Expression pattern of the CtWRKY genes under ETH and ABA treatments

It has been shown that ETH and ABA play important roles in regulating plant development, stress responses, and various physiological processes (Lin, Zhong & Grierson, 2009; Ku et al., 2018). Therefore, to investigate the role of the CtWRKY genes in response to ETH and ABA, we analysed the expression pattern of the CtWRKY genes under ETH and ABA treatment by qRT–PCR. The results showed that three genes (CtWRKY7, CtWRKY18, and CtWRKY19) were upregulated at 12 h and 24 h under ETH treatment, with expression up to 10-fold compared with 0 h. Two genes (CtWRKY2 and CtWRKY9) showed a trend of upregulation followed by downregulation, peaking at 12 h, which was three times higher than that at 0 h. In contrast, four genes (CtWRKY1, CtWRKY8, CtWRKY16, and CtWRKY17) showed a significant decreasing trend after ETH treatment (Fig. 8A).

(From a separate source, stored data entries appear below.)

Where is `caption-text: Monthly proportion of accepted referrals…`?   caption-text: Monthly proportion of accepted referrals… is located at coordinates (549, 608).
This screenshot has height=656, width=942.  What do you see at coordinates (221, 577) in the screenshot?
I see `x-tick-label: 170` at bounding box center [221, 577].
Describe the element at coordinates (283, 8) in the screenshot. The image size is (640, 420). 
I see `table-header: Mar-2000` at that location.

In addition, we found that CtWRKY18 showed the same expression pattern under ABA treatment as under ETH treatment, and other CtWRKY genes showed significant dynamic changes when subjected to ABA treatment. Among them, four genes (CtWRKY9, CtWRKY11, CtWRKY14, and CtWRKY15) showed significantly upregulated expression, while two genes (CtWRKY6 and CtWRKY8) showed significantly downregulated expression. In addition, CtWRKY1 and CtWRKY19 were significantly upregulated at 12 h, whereas CtWRKY13 and CtWRKY16 expression reached the highest level at 12 h and then decreased, but it remained significantly higher than that at 0 h (Fig. 8B).

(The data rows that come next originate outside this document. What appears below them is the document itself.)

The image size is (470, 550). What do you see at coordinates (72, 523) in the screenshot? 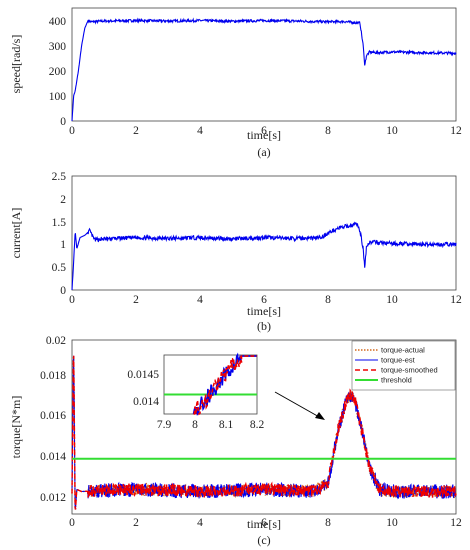
I see `panel-c-xtick-0: 0` at bounding box center [72, 523].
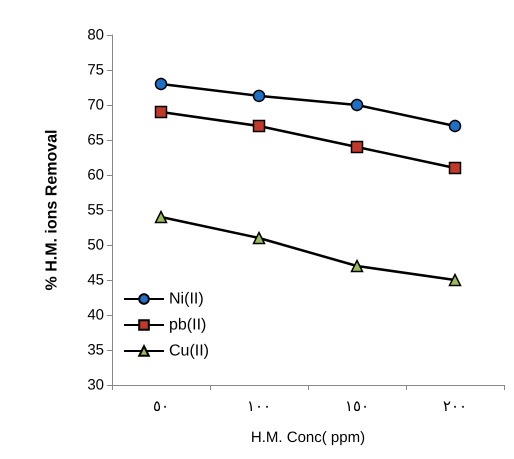  What do you see at coordinates (96, 315) in the screenshot?
I see `y-tick-label: 40` at bounding box center [96, 315].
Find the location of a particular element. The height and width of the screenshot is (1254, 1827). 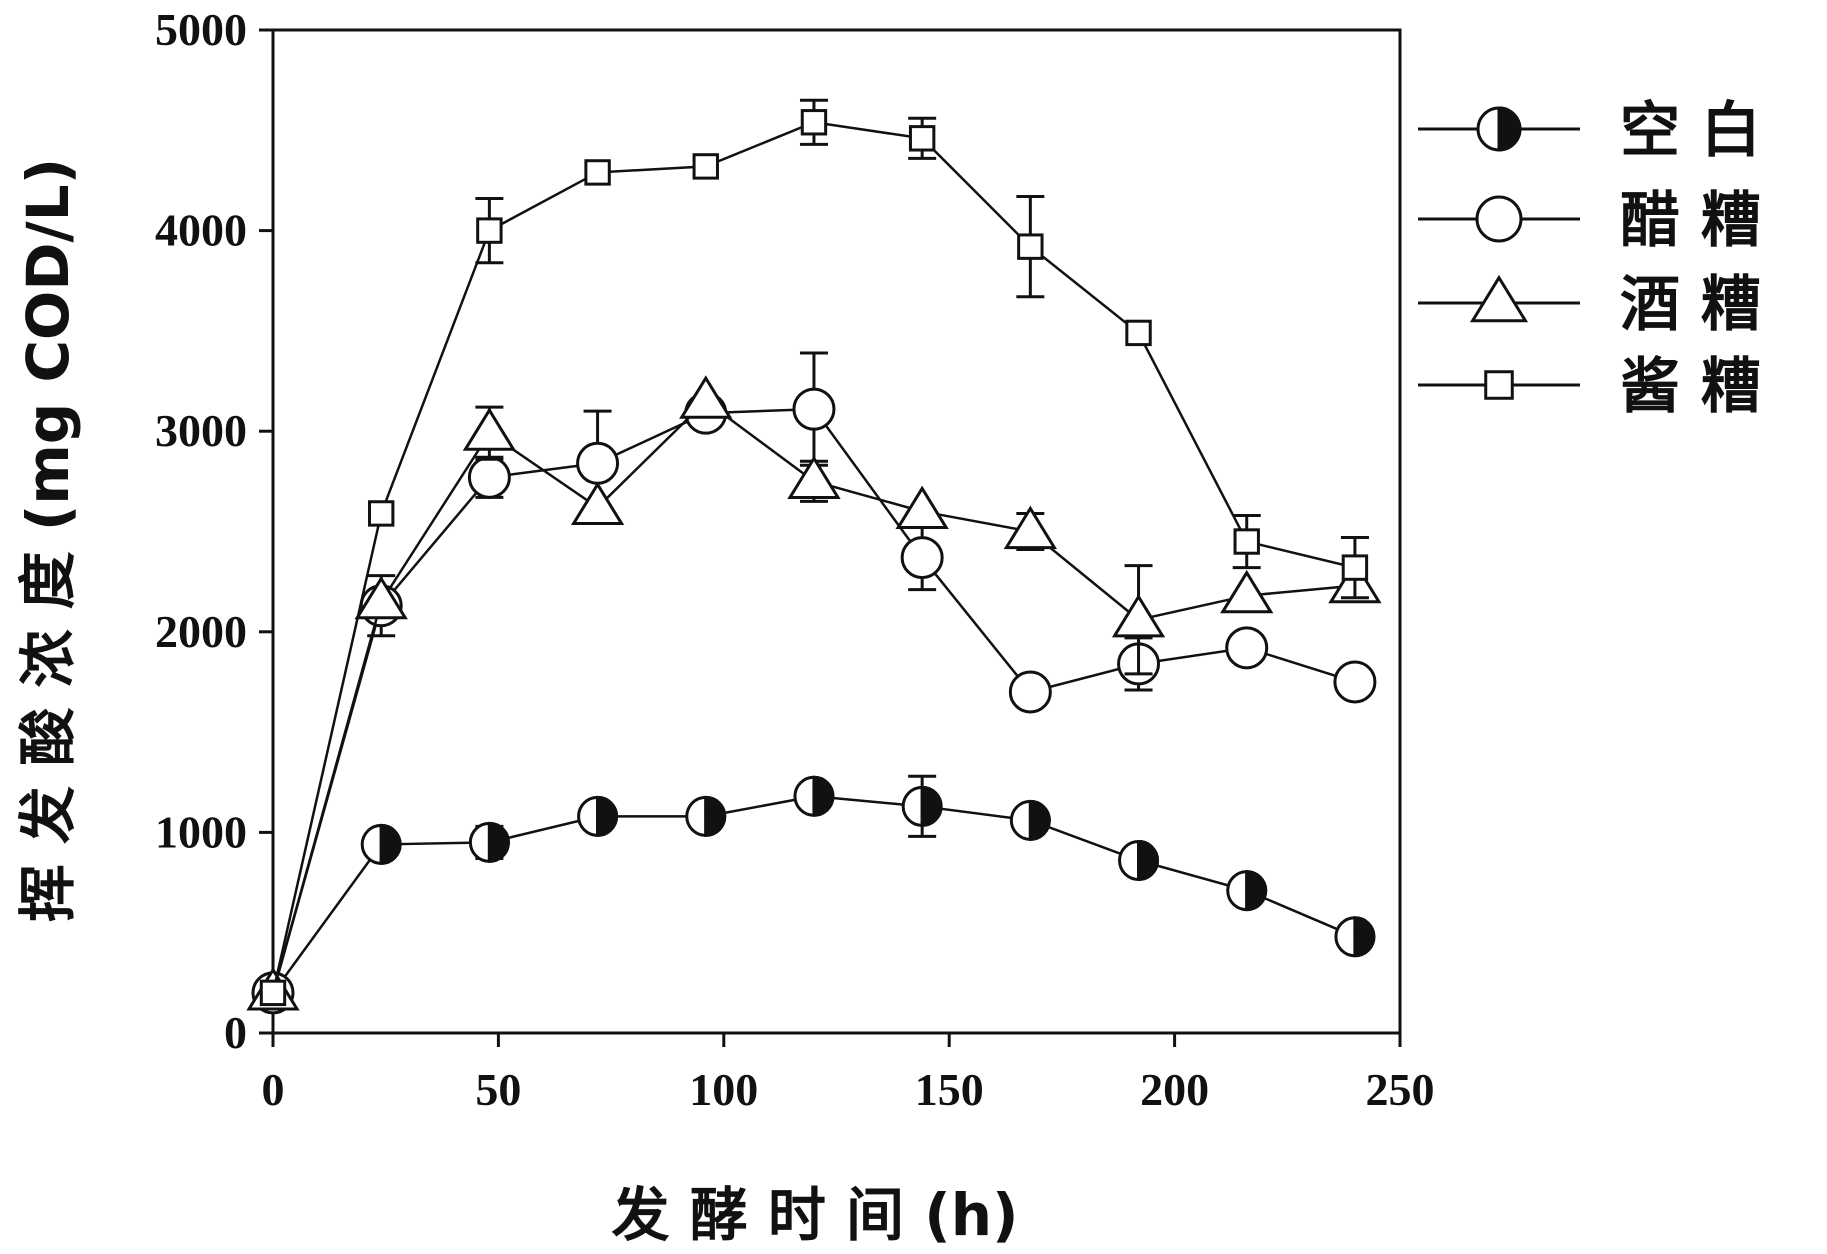

legend-label: 空 白 is located at coordinates (1690, 131).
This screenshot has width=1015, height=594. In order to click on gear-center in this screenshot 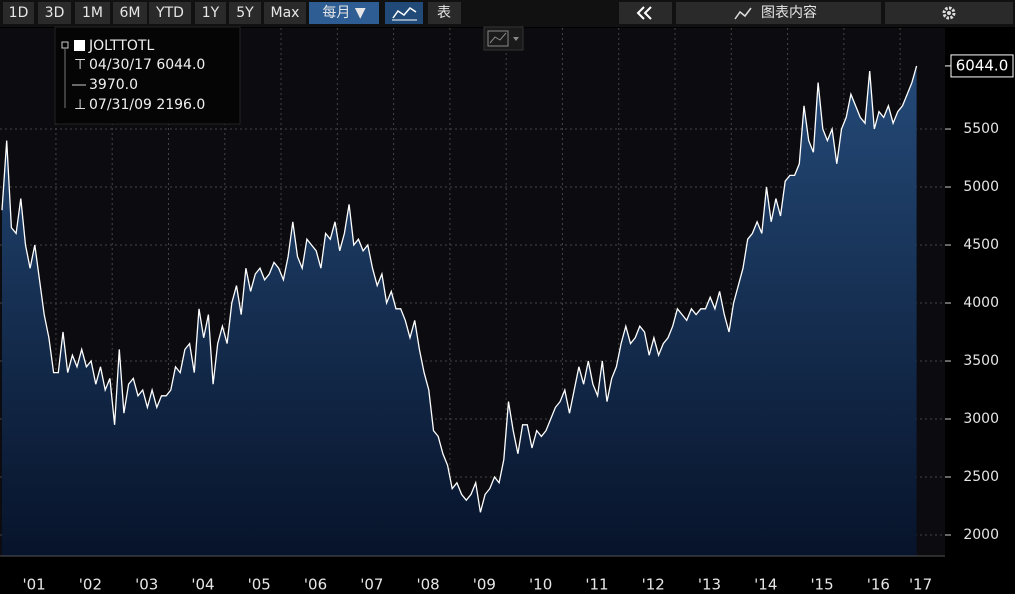, I will do `click(949, 13)`.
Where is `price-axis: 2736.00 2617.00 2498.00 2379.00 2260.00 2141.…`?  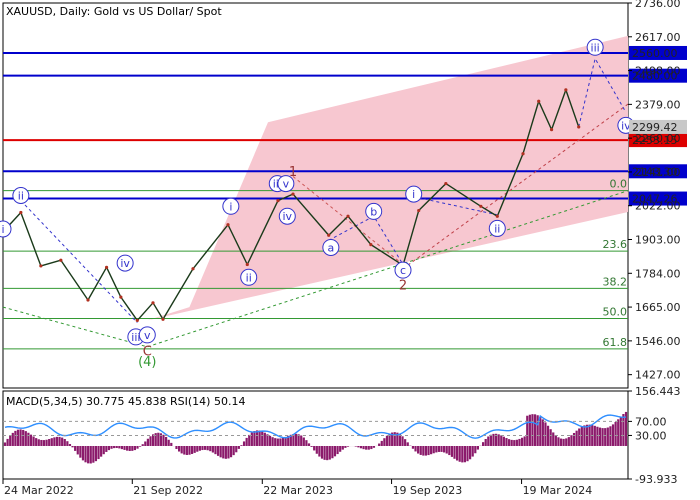 price-axis: 2736.00 2617.00 2498.00 2379.00 2260.00 2141.… is located at coordinates (658, 191).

Expression pattern of the CtWRKY genes under salt and cold stress

Abiotic stresses severely affect plant growth and geographic distribution. To further investigate the potential role of the CtWRKY genes under abiotic stress, we analysed the expression pattern of the CtWRKY genes under low temperature and salt stress by qRT–PCR. The results showed that all CtWRKY genes responded positively under low-temperature stress treatment. Among them, five genes (CtWRKY2, CtWRKY5, CtWRKY6, CtWRKY7, and CtWRKY10) showed a gradual downregulation under low-temperature stress induction. CtWRKY8 and CtWRKY13 were significantly upregulated at 24 h and were four-fold higher than the control (0 h). In contrast, CtWRKY18 and CtWRKY19 were significantly upregulated at all time points and reached the highest expression at 24 h, which was 30-fold higher than the control (0 h) (Fig. 8C). In addition, CtWRKY18 maintained the same expression pattern under salt stress treatment. On the other hand, CtWRKY3, CtWRKY9, and CtWRKY19 were induced by salt stress and reached the highest expression level at 12 h of treatment, which was 20-fold higher than the control (0 h). Four genes (CtWRKY1, CtWRKY8, CtWRKY16, and CtWRKY17) were significantly downregulated at various time points of salt stress treatment (Fig. 8D).